I love Fall. I love Fall nighttimes. I love listening to Killing Joke’s “Night Time” at 1:30 a.m. on lucid Fall nights while glowing with Guinness and scrambling for words.
I love breaking out the old REM vinyl with the windows wide the fuck open and dancing around in flannel and remembering when Michael Stipe was idealistic and admiring the cover of “Document” while the chilled breeze seeps into my hair and fills me with inspiration and all sorts of crazy nostalgia for teenage moments past and reminders of why I love music.
Sorry I’ve been absent - took a week off from work, from the Internet, from the news, from D.C. and the Redneck Across Town. I greeted the first day of Fall sitting on a deck looking into the West Virginia woods, catching up on reading and letting the day flow though my body as the stresses and weights of my life lost their grip and dripped off me.
I continued my dance with Fall in New York City, catching up with old friends and running around the Village taking in the sights, smells, breezes and vibes of a place that never lets you take yourself too seriously while searching for Roman candles.
Being the geek that I am, I decided that I needed to have my first-ever pastrami on rye in New York. Luckily, my friend knew just the place, and I enjoyed the greatest $10.95 sandwich of my life. Yes, I really took a picture of my New York pastrami on rye. What? I refrained from trying a New York egg cream - that’s for the next visit.
I biked along the waterfront from Chelsea to Battery Park, watching the development rise and thinking about taking trapeze lessons. I finally saw Ground Zero for the first time, and chilled a bit with an actual wild turkey wandering around in the park.
New York is perfect in the Fall. My only complaint is I come back seeing D.C. as a stifling prison of uptight futility, a circle jerk of people with way too much money and way too little brain power thinking they can control every aspect of Life and making everyone else suffer for their mediocrity. I’m ready to pack up and go … to a place where rent is even higher and I have no job. Oh, wait - shit. I guess I’ll stay a little longer.
sid world headquarters
Mala | 30-Sep-03 at 8:53 am | Permalink
I love the diversity of DC’s neighborhoods. The food is to die for - allowing for Indian one night, followed by Chinese the next and Ethiopian on the weekend. There has been an explosian of art in the past couple years - I still haven’t hit all of the galleries. And if you’re a fan of architecture like me, you can get lost in admiration staring at the range of buildings throughout the city.

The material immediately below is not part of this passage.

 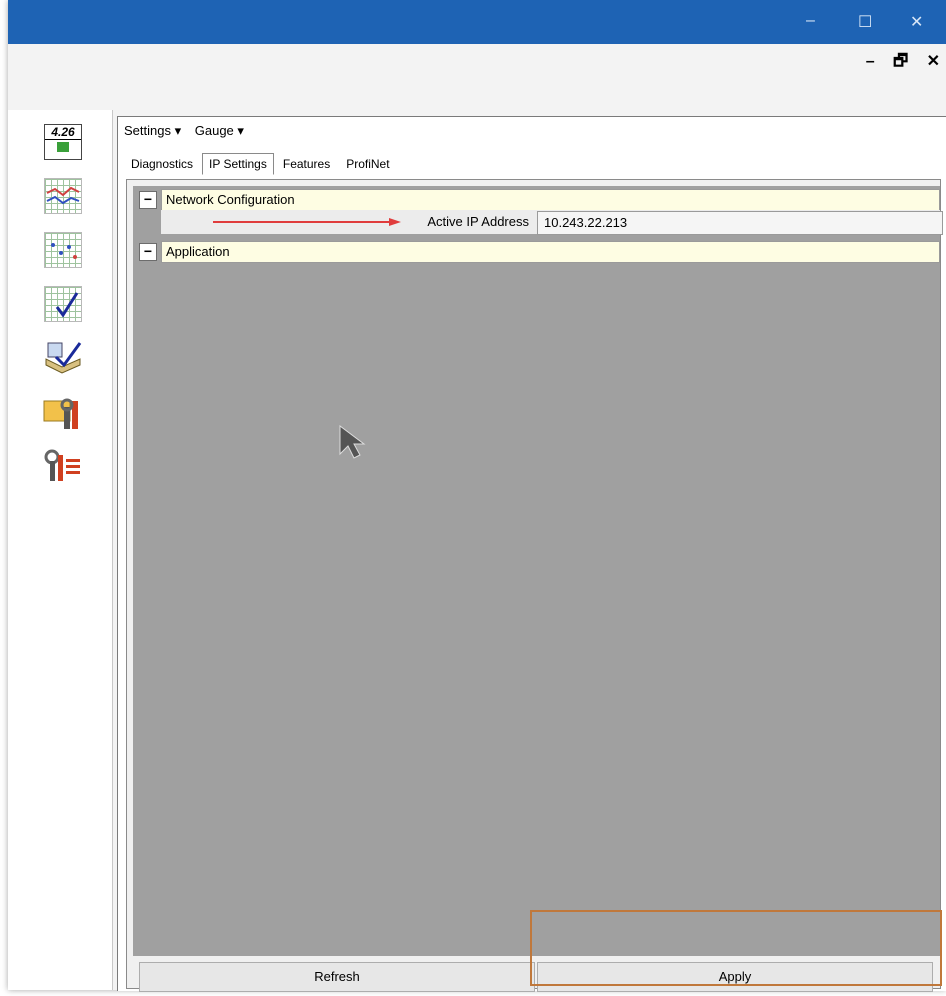 What do you see at coordinates (306, 164) in the screenshot?
I see `tab-features: Features` at bounding box center [306, 164].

The stereotype of DC is as the rich, corrupt, boring, political powerhouse. I prefer to tease out the aspects that make it home.

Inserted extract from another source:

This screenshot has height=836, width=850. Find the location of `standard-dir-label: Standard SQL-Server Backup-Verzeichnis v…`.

sid | 30-Sep-03 at 10:39 am | Permalink
I know that you’re right. I know that I don’t take advantage of all I should here. I know that New York has its fair share of tight-assed snootiness.
But for some reason walking around Manhattan that city just feels so much more alive and raaar! than here. The first few days I’m back D.C. always feels like a stale frat party whereas New York is a red house party.

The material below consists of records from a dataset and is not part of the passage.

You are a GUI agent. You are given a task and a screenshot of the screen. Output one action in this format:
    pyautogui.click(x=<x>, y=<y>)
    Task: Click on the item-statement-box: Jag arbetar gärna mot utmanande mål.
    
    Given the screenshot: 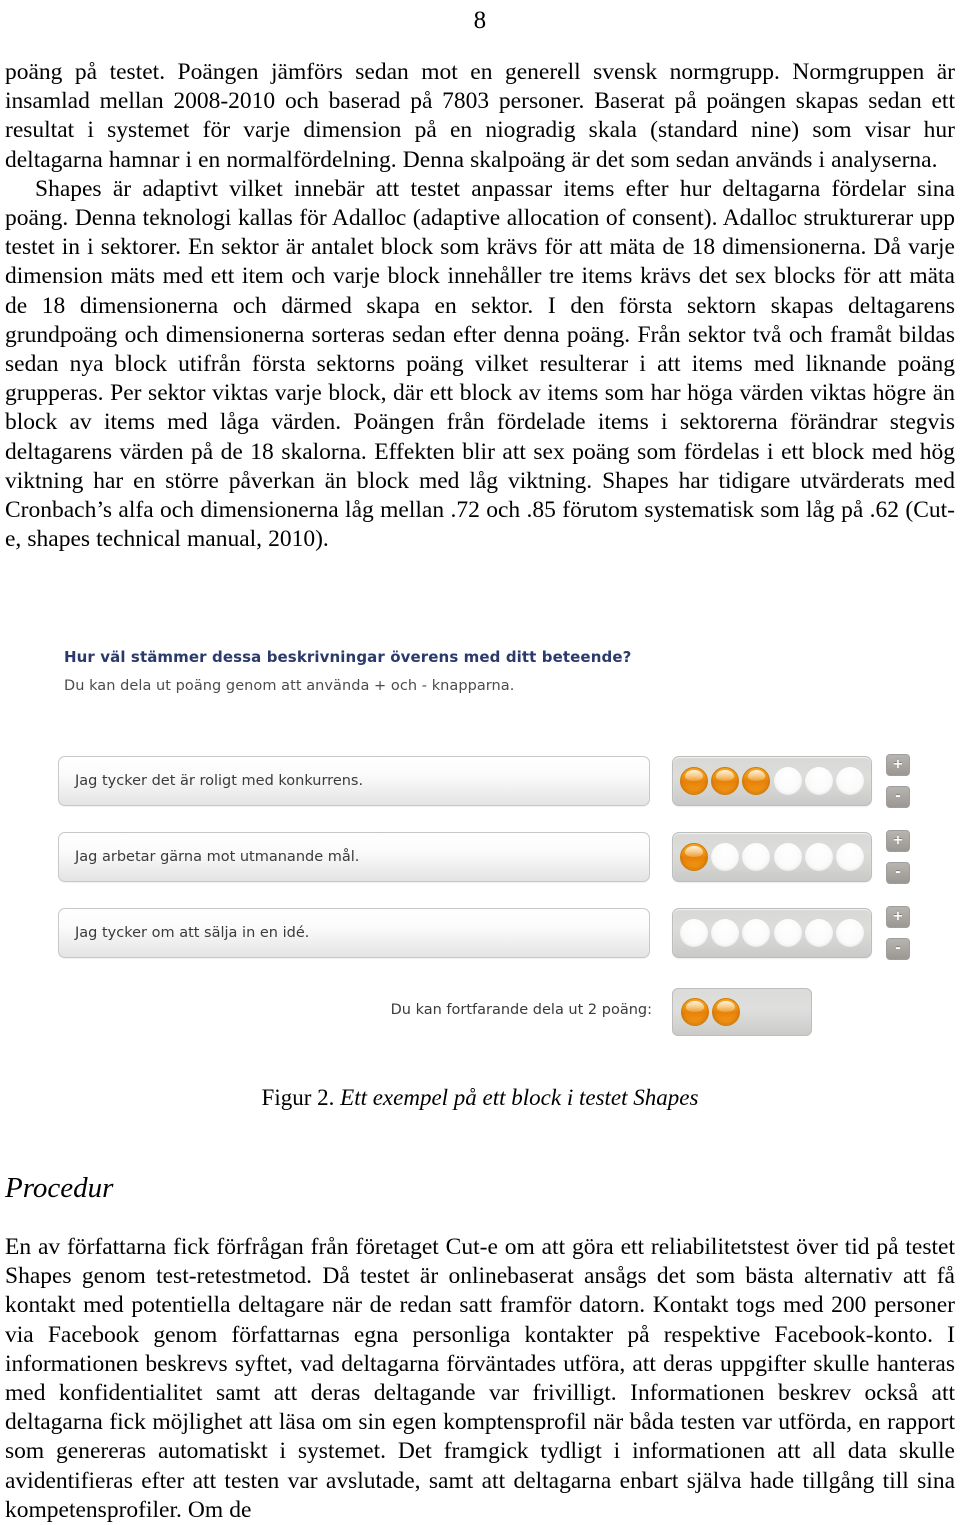 What is the action you would take?
    pyautogui.click(x=354, y=857)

Mala | 30-Sep-03 at 3:50 pm | Permalink
No city compares with New York. The city that never sleeps where everything is to “the power of.” Super sized buildings, chaotic activity, people yelling simultaneously in multiple languages. There is no mistaking you are in a city
You either love or hate it.
And although I love New York, I prefer the small-town feel of DC. If anything, perhaps Chicago is the perfect compromise.
Going from West Virginia to Manhattan must have been a shock to your senses. WOWZA!
tom | 01-Oct-03 at 1:23 pm | Permalink
I second the Chicago-as-perfect-compromise notion. Mind you’ve become so spoiled by Northern California that the notion of putting up with sleet has become unthinkable, but still: Chicago’s a great town — I’d be tempted to move there before New York.
tom | 01-Oct-03 at 1:25 pm | Permalink
uh, make that “mind you I’ve become…” (note to self: preview feature is your friend)
Anonymous | 02-Oct-03 at 4:45 pm | Permalink
….I struck that picture 90 times…
sometimes in heartache (PJ’s Black) but all for the love.
RRRAAARRR! gibb gibb
spinning in circles, singing the songs we love, at times in self absorbance (Driver
(or, it could be screaming Cramps’ “Goo-goo muck” land surfing in Missouri while devouring pear chapelle and pop tarts) the possibilities are endless!